NanoNet: Parameter-Efficient Learning with Label-Scarce Supervision for Lightweight Text Mining Model
Qianren Mao, Yashuo Luo, Ziqi Qin, Junnan Liu, Weifeng Jiang, Zhijun Chen, Zhuoran Li, Likang Xiao, Chuou Xu, Qili Zhang, Hanwen Hao, Jingzheng Li, Chunghua Lin, Jianxin Li, Philip S. Yu
TL;DR
NanoNet tackles the challenge of building lightweight text classifiers under extreme label scarcity by combining offline knowledge distillation, mutual learning among small student cohorts, and parameter-efficient fine-tuning.
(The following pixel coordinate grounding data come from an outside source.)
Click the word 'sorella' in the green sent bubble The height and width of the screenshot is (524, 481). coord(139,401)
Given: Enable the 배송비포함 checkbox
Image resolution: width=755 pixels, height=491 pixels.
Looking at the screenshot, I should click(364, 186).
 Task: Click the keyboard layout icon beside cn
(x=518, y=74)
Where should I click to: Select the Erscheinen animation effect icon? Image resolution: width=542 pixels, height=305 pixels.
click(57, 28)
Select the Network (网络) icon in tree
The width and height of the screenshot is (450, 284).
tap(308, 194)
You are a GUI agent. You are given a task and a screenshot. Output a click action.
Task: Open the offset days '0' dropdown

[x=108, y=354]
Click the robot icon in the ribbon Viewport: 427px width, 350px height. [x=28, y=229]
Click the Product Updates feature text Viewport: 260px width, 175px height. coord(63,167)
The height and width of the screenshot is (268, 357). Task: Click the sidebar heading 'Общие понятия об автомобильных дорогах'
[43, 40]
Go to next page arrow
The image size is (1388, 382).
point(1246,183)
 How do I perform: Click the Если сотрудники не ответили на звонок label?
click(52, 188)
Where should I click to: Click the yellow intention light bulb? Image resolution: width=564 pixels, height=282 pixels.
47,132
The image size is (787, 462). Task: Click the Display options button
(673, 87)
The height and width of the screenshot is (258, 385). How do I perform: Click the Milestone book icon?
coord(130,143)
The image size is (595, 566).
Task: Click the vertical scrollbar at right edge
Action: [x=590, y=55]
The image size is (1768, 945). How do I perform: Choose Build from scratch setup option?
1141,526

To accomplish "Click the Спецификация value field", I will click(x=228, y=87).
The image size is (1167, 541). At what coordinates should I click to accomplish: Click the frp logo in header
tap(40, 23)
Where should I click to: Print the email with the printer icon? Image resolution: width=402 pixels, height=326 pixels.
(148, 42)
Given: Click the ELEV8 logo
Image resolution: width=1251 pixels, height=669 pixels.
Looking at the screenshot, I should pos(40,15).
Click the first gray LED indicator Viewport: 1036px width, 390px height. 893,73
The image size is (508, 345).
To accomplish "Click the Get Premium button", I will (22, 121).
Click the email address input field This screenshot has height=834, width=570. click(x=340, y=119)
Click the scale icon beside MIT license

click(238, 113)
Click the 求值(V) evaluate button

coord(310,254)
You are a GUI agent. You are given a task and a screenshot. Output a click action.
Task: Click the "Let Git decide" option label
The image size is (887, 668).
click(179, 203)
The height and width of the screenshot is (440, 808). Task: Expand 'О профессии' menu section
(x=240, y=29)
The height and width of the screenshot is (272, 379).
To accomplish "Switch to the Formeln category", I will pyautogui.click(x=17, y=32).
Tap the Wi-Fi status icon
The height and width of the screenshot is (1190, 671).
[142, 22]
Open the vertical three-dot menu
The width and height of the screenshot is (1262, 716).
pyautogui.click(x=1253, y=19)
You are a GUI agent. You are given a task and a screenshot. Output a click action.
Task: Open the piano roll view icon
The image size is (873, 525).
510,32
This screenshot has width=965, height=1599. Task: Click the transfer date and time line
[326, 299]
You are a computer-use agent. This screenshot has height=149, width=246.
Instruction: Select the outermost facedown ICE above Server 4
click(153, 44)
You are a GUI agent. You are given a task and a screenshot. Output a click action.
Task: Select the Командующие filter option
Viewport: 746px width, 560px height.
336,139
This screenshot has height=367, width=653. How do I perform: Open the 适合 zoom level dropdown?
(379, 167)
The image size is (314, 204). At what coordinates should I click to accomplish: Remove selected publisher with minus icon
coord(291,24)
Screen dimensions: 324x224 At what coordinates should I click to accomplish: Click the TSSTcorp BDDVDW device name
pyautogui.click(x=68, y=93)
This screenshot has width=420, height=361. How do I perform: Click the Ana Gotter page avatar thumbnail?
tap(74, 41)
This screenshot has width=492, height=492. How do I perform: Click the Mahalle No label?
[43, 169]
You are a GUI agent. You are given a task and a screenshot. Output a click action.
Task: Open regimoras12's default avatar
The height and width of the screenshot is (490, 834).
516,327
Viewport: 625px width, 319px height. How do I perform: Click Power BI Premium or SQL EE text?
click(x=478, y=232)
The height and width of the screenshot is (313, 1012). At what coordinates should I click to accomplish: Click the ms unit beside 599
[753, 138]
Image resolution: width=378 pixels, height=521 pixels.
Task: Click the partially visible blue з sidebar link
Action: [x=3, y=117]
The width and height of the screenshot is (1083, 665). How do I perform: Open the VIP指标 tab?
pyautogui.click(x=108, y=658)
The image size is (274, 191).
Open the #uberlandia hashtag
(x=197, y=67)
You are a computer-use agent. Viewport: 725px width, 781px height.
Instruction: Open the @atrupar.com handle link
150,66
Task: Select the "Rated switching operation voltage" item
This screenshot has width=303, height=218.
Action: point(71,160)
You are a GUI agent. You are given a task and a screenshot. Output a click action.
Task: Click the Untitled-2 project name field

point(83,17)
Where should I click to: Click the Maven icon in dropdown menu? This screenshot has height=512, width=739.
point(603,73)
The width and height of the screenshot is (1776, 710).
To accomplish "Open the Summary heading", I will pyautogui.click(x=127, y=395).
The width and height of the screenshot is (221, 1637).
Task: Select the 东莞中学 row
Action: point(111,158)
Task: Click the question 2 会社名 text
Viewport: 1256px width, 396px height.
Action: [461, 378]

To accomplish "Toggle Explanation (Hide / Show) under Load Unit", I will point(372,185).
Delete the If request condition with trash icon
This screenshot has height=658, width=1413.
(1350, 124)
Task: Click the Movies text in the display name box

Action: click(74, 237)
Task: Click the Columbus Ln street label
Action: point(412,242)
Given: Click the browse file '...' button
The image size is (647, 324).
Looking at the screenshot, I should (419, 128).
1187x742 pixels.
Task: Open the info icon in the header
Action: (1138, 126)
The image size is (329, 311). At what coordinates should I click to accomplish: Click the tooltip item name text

The framework leverages sequential unpadding, alternating attention, and Flash Attention to maximize efficiency, while updating only bias terms to minimize training cost. Empirical results on multiple SSL benchmarks show NanoNet achieving competitive accuracy with orders of magnitude fewer trainable parameters than strong baselines, and with modest inference overhead. This approach offers a practical path for deploying encoder-only PLMs in resource-constrained settings without sacrificing performance.
Abstract
The lightweight semi-supervised learning (LSL) strategy provides an effective approach of conserving labeled samples and minimizing model inference costs. Prior research has effectively applied knowledge transfer learning and co-training regularization from large to small models in LSL. However, such training strategies are computationally intensive and prone to local optima, thereby increasing the difficulty of finding the optimal solution. This has prompted us to investigate the feasibility of integrating three low-cost scenarios for text mining tasks: limited labeled supervision, lightweight fine-tuning, and rapid-inference small models. We propose NanoNet, a novel framework for lightweight text mining that implements parameter-efficient learning with limited supervision. It employs online knowledge distillation to generate multiple small models and enhances their performance through mutual learning regularization. The entire process leverages parameter-efficient learning, reducing training costs and minimizing supervision requirements, ultimately yielding a lightweight model for downstream inference.